**PROVIDED ENTRIES**.
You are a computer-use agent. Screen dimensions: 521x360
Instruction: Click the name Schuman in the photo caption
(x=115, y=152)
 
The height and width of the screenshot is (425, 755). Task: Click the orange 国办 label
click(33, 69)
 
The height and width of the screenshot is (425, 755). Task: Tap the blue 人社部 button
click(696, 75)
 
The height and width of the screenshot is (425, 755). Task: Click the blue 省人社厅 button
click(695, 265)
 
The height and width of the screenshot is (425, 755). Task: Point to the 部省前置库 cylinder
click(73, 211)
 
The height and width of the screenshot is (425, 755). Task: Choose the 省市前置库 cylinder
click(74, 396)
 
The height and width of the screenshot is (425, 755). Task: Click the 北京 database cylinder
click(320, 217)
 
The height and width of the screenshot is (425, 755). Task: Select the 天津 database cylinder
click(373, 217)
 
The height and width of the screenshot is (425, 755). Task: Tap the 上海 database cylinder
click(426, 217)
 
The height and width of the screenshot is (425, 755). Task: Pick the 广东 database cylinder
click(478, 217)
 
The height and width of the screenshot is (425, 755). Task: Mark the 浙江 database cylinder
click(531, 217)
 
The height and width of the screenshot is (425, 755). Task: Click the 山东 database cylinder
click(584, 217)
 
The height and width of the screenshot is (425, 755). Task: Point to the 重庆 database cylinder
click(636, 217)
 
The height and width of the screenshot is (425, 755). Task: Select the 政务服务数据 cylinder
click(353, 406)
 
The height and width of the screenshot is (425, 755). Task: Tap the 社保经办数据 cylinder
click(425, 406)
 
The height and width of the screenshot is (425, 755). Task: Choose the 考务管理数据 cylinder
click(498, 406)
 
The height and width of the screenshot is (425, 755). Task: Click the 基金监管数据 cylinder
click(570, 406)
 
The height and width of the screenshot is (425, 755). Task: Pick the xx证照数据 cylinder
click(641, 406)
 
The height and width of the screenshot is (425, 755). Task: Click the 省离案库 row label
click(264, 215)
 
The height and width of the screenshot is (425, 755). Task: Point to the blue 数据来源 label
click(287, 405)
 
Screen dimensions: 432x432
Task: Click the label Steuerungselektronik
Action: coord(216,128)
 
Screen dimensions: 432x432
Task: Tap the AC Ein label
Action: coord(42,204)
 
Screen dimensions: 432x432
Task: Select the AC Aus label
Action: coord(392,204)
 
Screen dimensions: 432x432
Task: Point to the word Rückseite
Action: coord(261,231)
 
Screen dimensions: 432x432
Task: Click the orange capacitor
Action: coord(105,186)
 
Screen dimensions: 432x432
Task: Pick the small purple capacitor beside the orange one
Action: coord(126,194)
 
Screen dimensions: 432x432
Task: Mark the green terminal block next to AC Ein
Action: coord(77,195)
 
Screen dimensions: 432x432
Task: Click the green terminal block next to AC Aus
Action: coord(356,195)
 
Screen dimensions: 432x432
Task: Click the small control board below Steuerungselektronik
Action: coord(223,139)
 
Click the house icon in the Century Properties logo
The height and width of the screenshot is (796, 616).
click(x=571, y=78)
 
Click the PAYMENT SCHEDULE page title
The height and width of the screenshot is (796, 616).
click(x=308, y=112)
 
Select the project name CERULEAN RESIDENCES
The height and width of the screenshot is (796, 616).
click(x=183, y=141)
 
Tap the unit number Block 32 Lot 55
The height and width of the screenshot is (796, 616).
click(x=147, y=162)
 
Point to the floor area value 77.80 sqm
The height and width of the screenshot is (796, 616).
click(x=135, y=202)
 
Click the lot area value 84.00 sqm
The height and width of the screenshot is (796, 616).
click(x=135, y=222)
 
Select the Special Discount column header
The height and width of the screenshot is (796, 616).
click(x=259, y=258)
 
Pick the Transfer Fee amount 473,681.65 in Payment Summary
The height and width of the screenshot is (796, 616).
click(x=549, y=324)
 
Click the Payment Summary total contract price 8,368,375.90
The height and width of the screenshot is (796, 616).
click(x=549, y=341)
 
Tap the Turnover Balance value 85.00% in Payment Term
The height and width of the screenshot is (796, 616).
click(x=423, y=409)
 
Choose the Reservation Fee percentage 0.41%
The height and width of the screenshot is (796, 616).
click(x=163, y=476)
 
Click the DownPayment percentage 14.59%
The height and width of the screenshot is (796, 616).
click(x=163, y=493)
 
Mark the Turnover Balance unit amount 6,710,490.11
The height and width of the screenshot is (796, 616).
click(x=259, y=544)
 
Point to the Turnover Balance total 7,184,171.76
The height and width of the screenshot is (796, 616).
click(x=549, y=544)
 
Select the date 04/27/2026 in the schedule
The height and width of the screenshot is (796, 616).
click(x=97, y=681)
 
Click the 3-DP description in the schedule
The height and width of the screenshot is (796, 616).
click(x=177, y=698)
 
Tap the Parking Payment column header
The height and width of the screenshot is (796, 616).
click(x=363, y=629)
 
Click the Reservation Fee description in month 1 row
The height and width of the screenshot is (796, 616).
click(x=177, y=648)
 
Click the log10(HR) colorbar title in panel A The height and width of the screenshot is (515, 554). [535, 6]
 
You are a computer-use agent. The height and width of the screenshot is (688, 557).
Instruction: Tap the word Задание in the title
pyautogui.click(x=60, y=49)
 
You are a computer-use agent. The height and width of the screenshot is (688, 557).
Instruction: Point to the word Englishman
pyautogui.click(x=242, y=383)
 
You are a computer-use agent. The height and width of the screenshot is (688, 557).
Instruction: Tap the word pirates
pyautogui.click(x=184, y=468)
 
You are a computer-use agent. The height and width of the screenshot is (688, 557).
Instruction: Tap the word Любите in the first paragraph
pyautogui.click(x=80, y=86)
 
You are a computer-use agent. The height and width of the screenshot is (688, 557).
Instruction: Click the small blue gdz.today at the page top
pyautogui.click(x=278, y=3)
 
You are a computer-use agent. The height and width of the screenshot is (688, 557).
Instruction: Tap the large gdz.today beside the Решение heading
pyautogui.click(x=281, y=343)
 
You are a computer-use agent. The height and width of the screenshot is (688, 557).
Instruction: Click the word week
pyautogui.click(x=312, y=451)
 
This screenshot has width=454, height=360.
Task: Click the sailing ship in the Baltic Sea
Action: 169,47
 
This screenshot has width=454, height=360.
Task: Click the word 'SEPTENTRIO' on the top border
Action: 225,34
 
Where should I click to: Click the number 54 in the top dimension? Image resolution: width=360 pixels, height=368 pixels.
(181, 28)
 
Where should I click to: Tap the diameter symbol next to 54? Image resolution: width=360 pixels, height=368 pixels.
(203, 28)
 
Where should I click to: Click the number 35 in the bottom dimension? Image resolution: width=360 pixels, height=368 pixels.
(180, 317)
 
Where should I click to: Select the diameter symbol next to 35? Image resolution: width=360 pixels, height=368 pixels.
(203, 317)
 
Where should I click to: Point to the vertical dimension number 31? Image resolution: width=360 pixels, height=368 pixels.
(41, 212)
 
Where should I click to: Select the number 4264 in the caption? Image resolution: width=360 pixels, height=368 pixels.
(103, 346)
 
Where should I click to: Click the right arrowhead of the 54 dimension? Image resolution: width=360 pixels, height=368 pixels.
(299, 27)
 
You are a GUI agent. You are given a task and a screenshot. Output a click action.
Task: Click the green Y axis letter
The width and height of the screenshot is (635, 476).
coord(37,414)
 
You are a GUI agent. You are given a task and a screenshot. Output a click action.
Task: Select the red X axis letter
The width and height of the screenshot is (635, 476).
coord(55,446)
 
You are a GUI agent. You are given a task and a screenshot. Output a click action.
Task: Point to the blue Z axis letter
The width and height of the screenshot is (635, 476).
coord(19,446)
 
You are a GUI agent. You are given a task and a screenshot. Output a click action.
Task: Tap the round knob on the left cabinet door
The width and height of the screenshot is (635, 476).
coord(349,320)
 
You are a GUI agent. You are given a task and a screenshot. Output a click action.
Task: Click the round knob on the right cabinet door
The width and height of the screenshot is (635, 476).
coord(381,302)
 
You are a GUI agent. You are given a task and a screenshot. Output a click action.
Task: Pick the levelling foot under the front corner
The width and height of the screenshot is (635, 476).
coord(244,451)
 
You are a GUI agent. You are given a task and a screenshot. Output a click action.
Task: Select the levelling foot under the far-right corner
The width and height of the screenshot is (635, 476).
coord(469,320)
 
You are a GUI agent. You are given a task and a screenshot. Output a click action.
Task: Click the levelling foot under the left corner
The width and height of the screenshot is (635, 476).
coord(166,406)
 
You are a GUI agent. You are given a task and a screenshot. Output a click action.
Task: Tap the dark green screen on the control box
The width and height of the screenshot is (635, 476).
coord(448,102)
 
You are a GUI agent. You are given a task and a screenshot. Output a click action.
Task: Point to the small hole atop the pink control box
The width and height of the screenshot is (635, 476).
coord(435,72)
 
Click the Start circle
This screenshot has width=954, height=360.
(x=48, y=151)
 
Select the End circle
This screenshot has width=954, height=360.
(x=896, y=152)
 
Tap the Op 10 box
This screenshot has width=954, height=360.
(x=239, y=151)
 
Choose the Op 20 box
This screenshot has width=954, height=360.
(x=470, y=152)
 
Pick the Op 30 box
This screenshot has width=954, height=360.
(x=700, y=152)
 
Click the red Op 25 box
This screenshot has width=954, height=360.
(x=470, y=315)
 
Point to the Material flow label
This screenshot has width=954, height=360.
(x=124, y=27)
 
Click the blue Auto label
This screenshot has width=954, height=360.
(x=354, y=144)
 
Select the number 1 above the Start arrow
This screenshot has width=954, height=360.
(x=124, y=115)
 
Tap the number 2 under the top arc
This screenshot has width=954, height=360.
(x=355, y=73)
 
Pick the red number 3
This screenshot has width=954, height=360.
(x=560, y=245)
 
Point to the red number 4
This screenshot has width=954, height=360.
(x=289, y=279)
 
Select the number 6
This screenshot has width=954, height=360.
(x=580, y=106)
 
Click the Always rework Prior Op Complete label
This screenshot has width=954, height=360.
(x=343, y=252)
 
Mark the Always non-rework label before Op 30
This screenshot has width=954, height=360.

**TO DO**.
Return the lines of the records from the line containing "Pick the Op 30 box" through the line containing "(x=354, y=144)", inclusive, unchanged.

**TASK OUTPUT**.
Pick the Op 30 box
This screenshot has width=954, height=360.
(x=700, y=152)
 
Click the red Op 25 box
This screenshot has width=954, height=360.
(x=470, y=315)
 
Point to the Material flow label
This screenshot has width=954, height=360.
(x=124, y=27)
 
Click the blue Auto label
This screenshot has width=954, height=360.
(x=354, y=144)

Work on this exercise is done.